Some brokers may be at greater risk of having to be scrutinized by the Canada Revenue Agency or filing more tax documents if the measures proposed in Monday’s federal budget come into effect.
The federal government is proposing new requirements for companies to notify the Canada Revenue Agency when those companies have what are known as “uncertain tax positions.”
Before deciding whether or not to make such reporting mandatory, the government is planning a public consultation, Deputy Prime Minister Chrystia Freeland said in the 2021-22 budget document presented on April 19.
The United States, Australia and the UK have already enacted rules – as has Quebec on provincial corporate income tax – that require reporting of uncertain tax positions, Joseph Micallef, partner and head of financial services practice at KPMG Canada, said in an interview Tuesday.
Micallef made general comments on the impact of the 2021-22 federal budget proposals on private Canadian companies, not insurance brokers specifically.
If the federal government required reporting uncertain tax positions to the rating agency, it would be controversial as it could adversely affect all companies affected by the new regulations, Micallef told the Canadian underwriter.
“Depending on the nature of the information provided, this could certainly lead to additional audits and requests for information that would obviously be in place, not to mention other additional costs and activities related to helping defend the tax position taken.

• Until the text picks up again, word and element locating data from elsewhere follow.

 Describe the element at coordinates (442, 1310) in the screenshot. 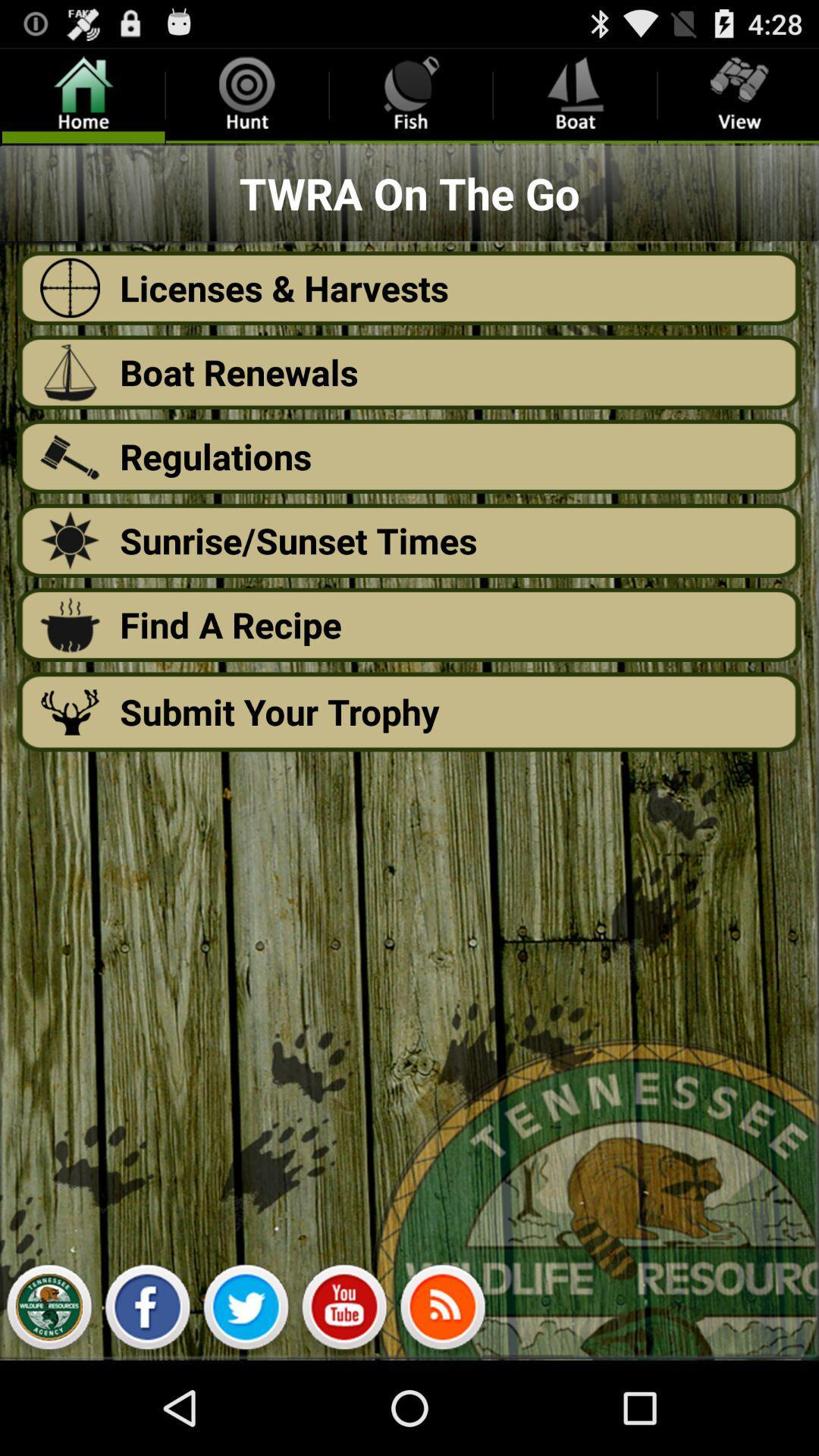

I see `wi-fi` at that location. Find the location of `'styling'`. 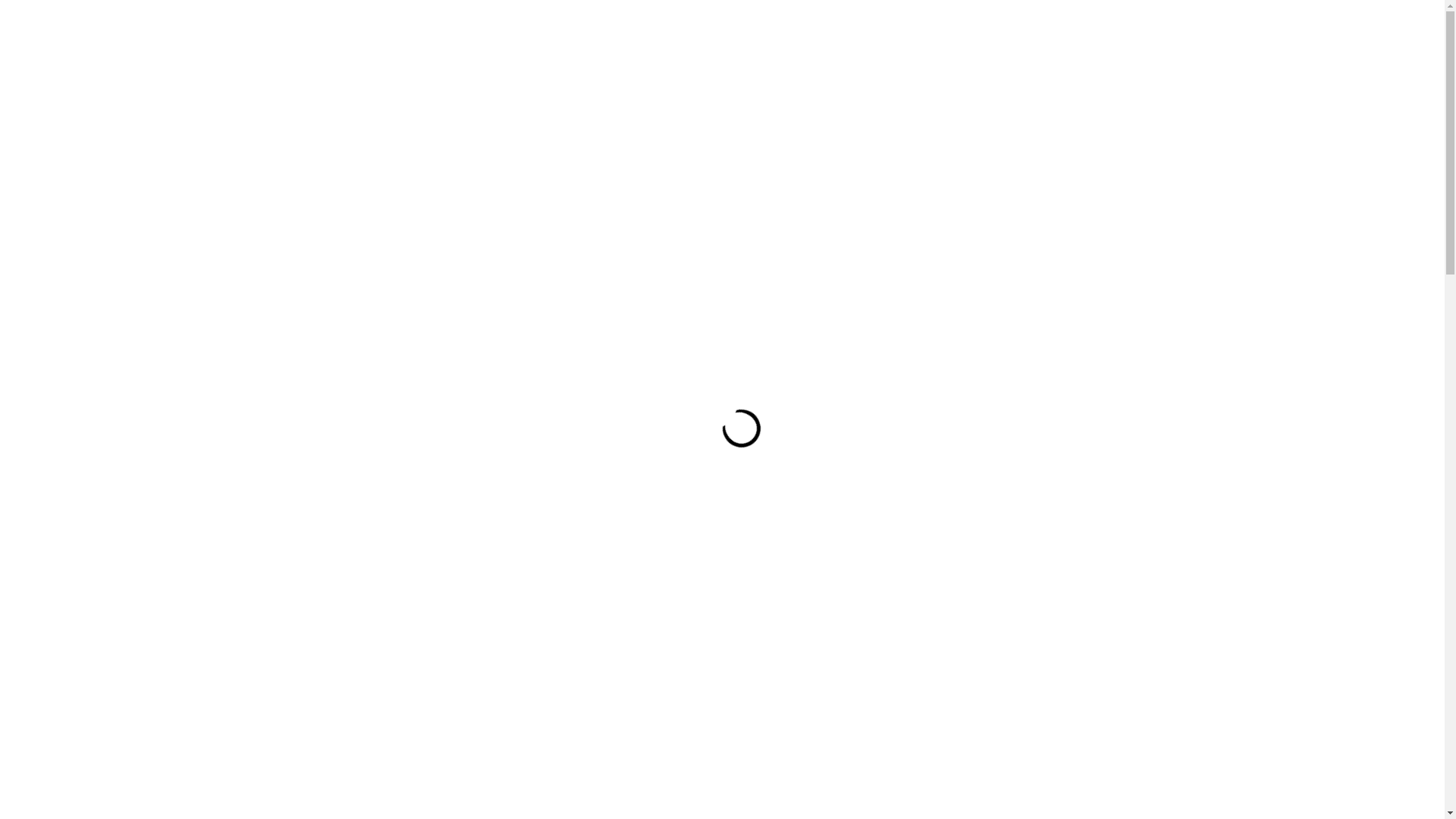

'styling' is located at coordinates (467, 110).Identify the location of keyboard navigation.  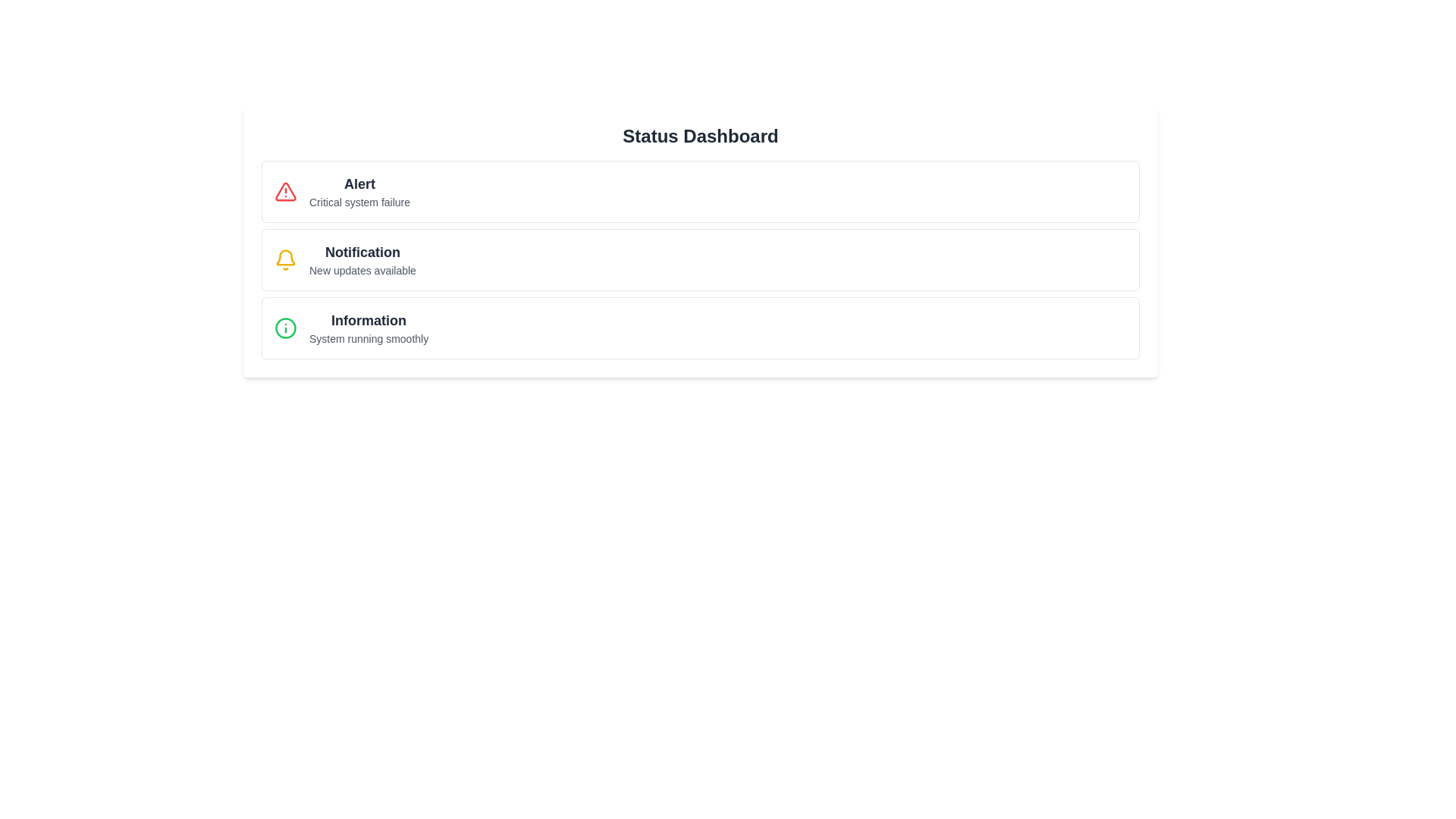
(369, 320).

Micallef added.
A company can have an uncertain tax position in various cases. Examples of this include uncertainty about whether an expense is eligible for a tax deduction or whether a tax credit can be claimed, according to an article on PwC’s website.
“A tax position simply reflects your assessment of how tax law applies to your circumstances,” writes Kassie Bauman, managing partner of PwC in Philadelphia.
Many areas of Canadian federal income tax law are ambiguous, KPMG Canada’s Micallef told the Canadian underwriter on Tuesday.
“There is not always 100% certainty that whatever position a taxpayer takes will end up being accepted by the tax authorities,” he said. “Overall, there are a number of criteria that we consider not only to determine a tax advantage or a tax position, but also to measure it.”
Both the US and Australia have reporting requirements for certain taxpayers that reflect uncertainty about taxes in their audited accounts, the federal government noted in its budget document for 2021-22 released last Monday. “The experience in these countries provides a useful model for developing similar rules in Canada.”
The Canadian government suggests reporting uncertain tax positions only for companies with assets greater than $ 50 million on their balance sheets.
Typically, when accountants believe the company’s tax position is less than 70% likely to be accepted by the government, a tax position is “highly uncertain,” Micallef said.
Comments on the proposal must be submitted to the Federal Ministry of Finance by September 3. Comments can be emailed to fin.taxdisclosure-divulgationfiscale.fin@canada.ca.
The federal budget document also discussed what the Liberals call tax evasion and “aggressive tax planning”. Therefore, Ottawa promises to allocate more money to the CRA to conduct more audits and collect tax debt.
In particular, the federal government is proposing to spend a further USD 304.1 million over a period of five years so that the rating agency can finance new initiatives and expand existing programs. This would include increasing the sales tax audits of large companies and improving their ability to detect tax evasion.
The government estimates that the proposed budget measures to combat tax evasion and aggressive tax avoidance will generate revenue of $ 810 million over five years.
This would give the rating agency more resources to allow federal tax collectors to scrutinize a company and examine the details in corporate returns and other records, said Micallef of KPMG Canada.
“Remember, when you file your tax returns, it’s numbers,” he said. “And so you can’t see any detail behind these numbers, and what they ask for is more information.”
That way, CRA could ask additional questions to the company filing its taxes or decide whether to conduct an audit, Micallef said.